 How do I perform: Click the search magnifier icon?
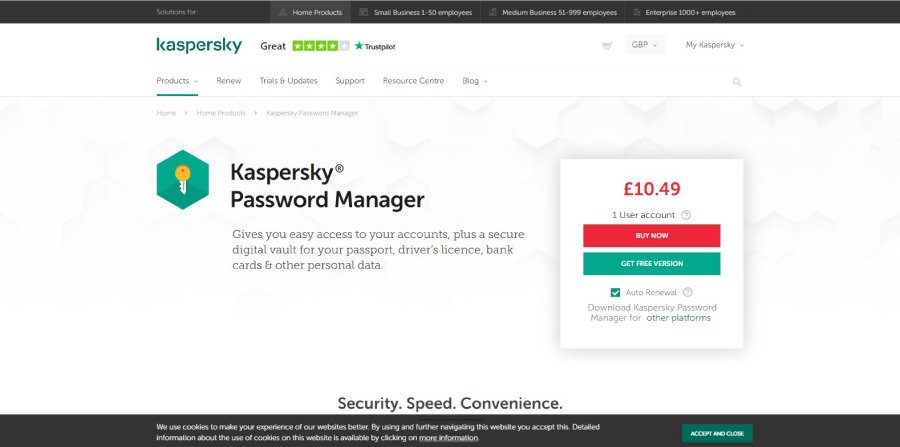click(x=736, y=82)
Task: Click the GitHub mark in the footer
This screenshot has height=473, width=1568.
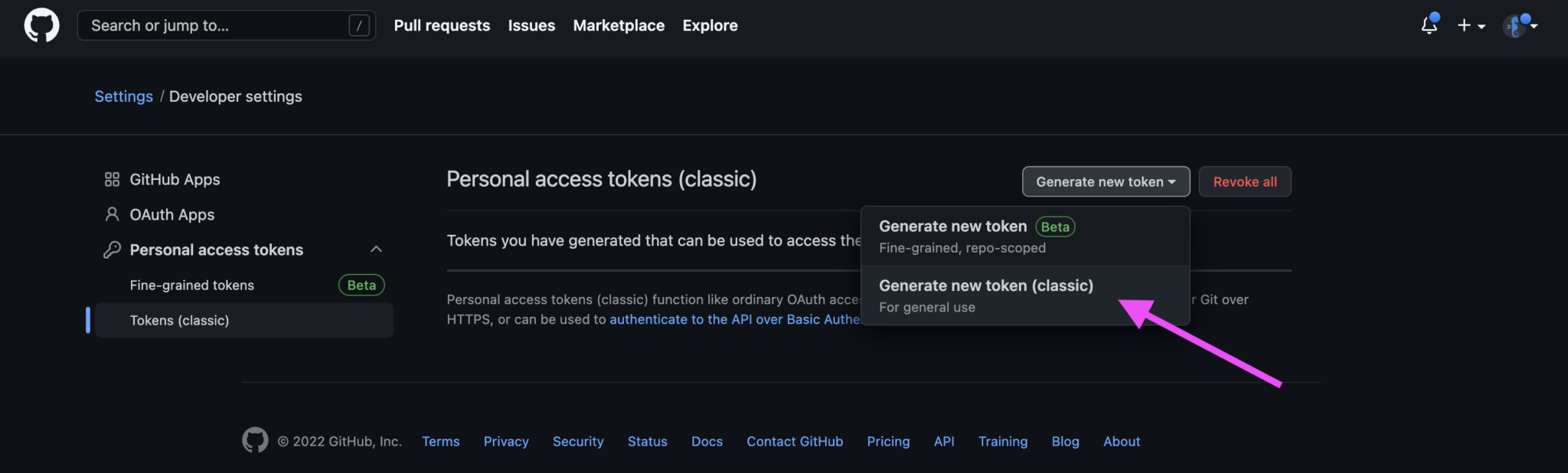Action: click(x=255, y=439)
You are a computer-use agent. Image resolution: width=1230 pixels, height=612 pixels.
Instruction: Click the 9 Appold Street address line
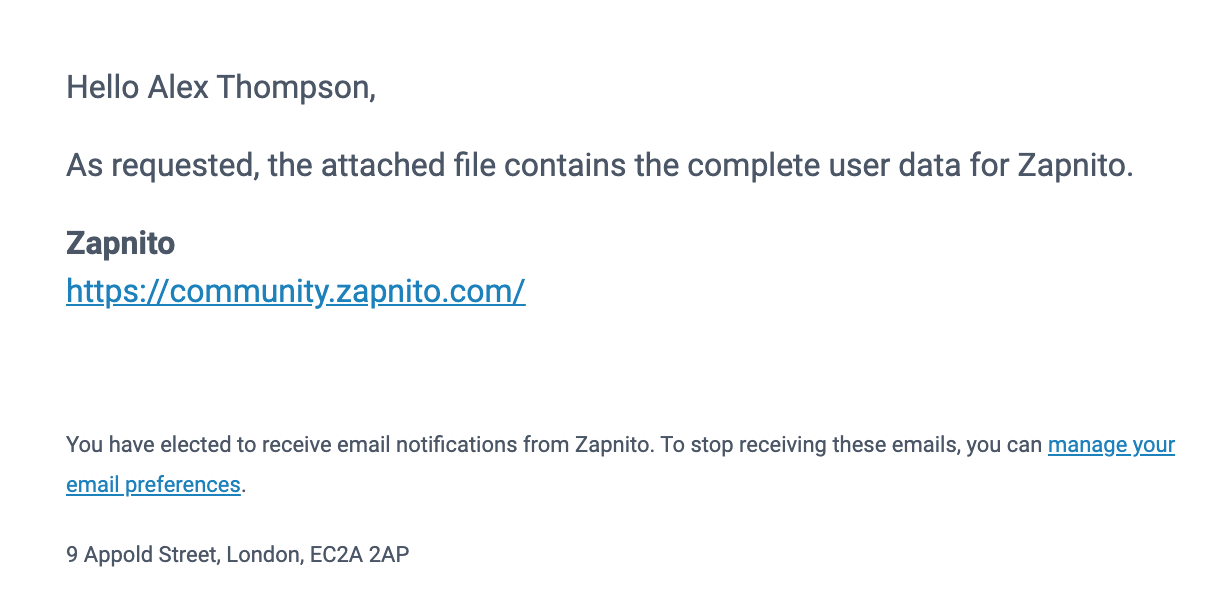[x=237, y=554]
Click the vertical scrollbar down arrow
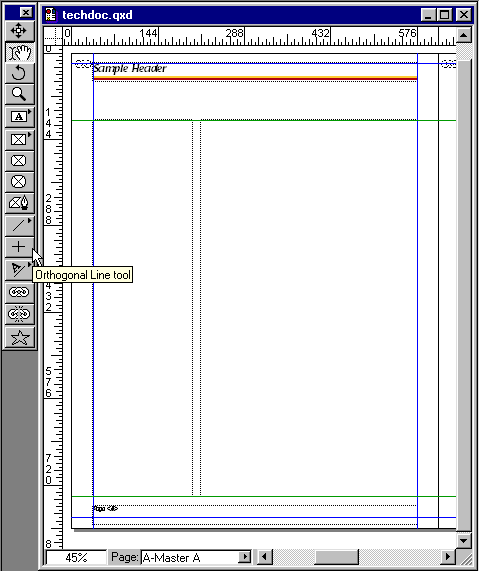The height and width of the screenshot is (571, 480). [464, 541]
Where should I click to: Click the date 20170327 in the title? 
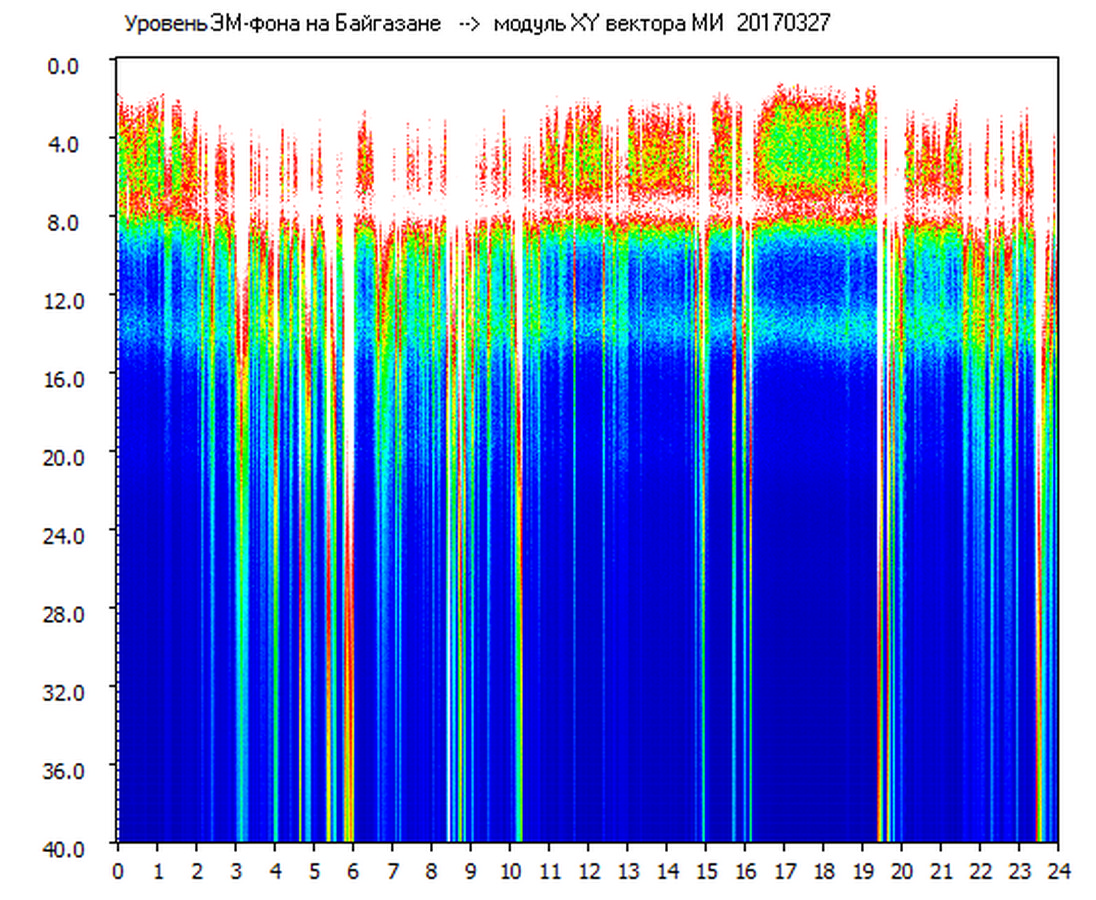(783, 24)
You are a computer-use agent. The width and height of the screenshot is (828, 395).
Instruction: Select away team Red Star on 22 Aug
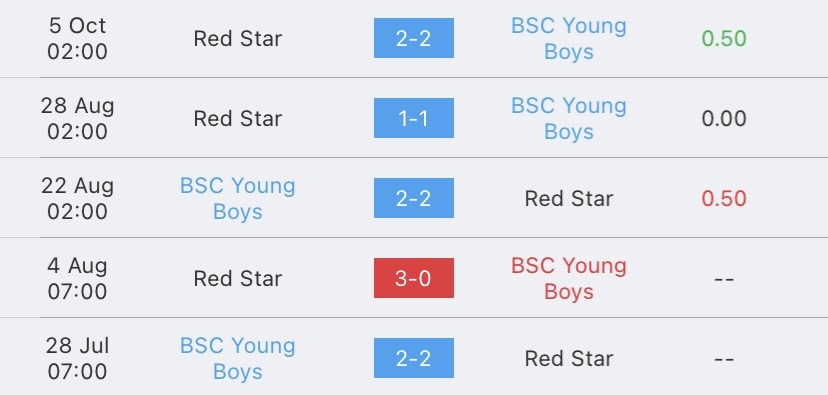(x=569, y=199)
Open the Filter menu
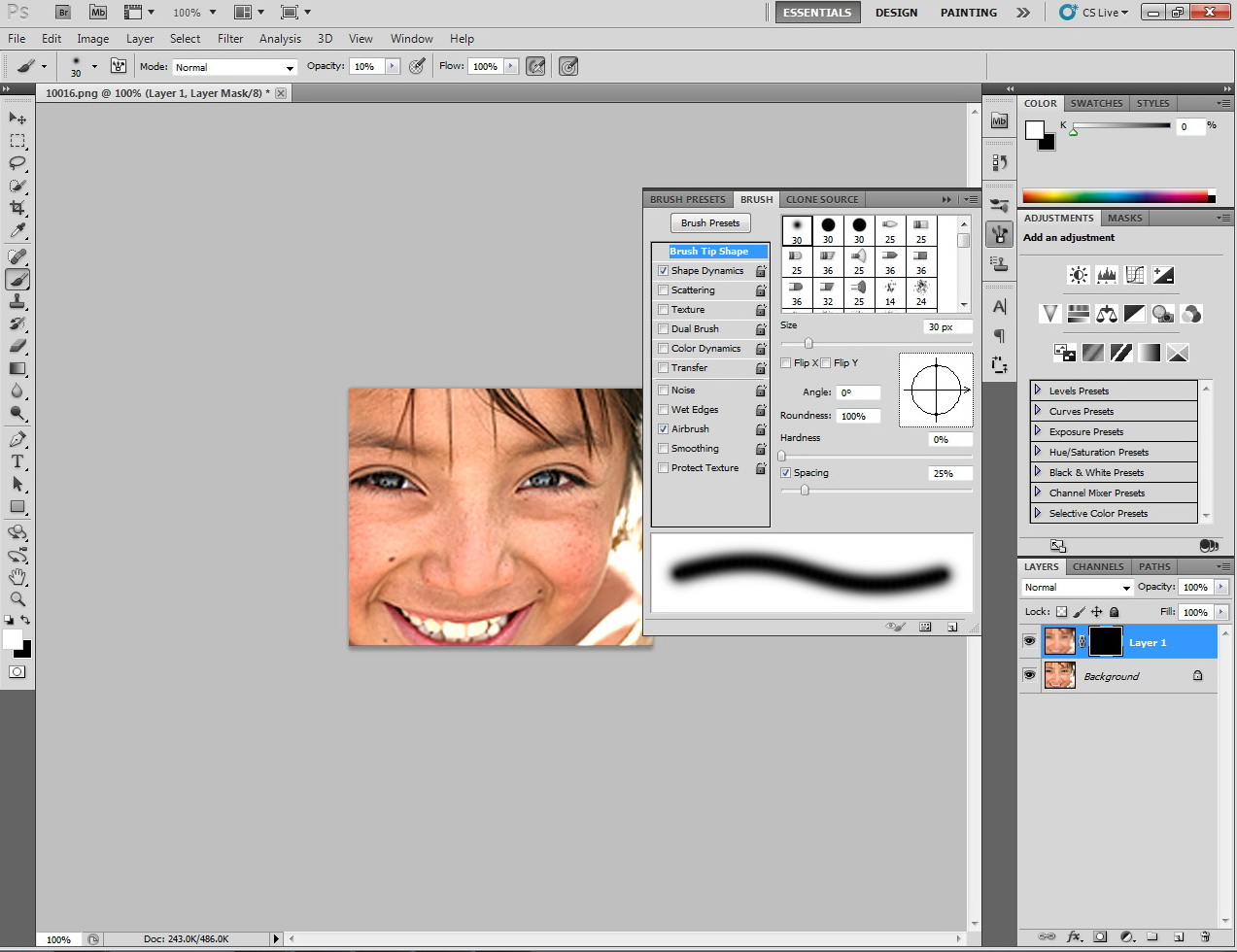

+++++

_What you have to do:_ Can you copy the text of all the items above word for word, leaving the pictures out?

_Solution to the problem:_
 How do I perform: Click the search magnifier icon?
click(x=736, y=82)
Task: Click the GitHub mark in the footer
This screenshot has height=473, width=1568.
Action: click(x=255, y=439)
You are a computer-use agent. Image resolution: width=1230 pixels, height=612 pixels.
Instruction: Click the 9 Appold Street address line
[x=237, y=554]
Click the vertical scrollbar down arrow
The height and width of the screenshot is (571, 480). [464, 541]
Where should I click to: Click the date 20170327 in the title? 
(783, 24)
You are a computer-use agent. The width and height of the screenshot is (828, 395).
Instruction: Select away team Red Star on 22 Aug
(x=569, y=199)
Open the Filter menu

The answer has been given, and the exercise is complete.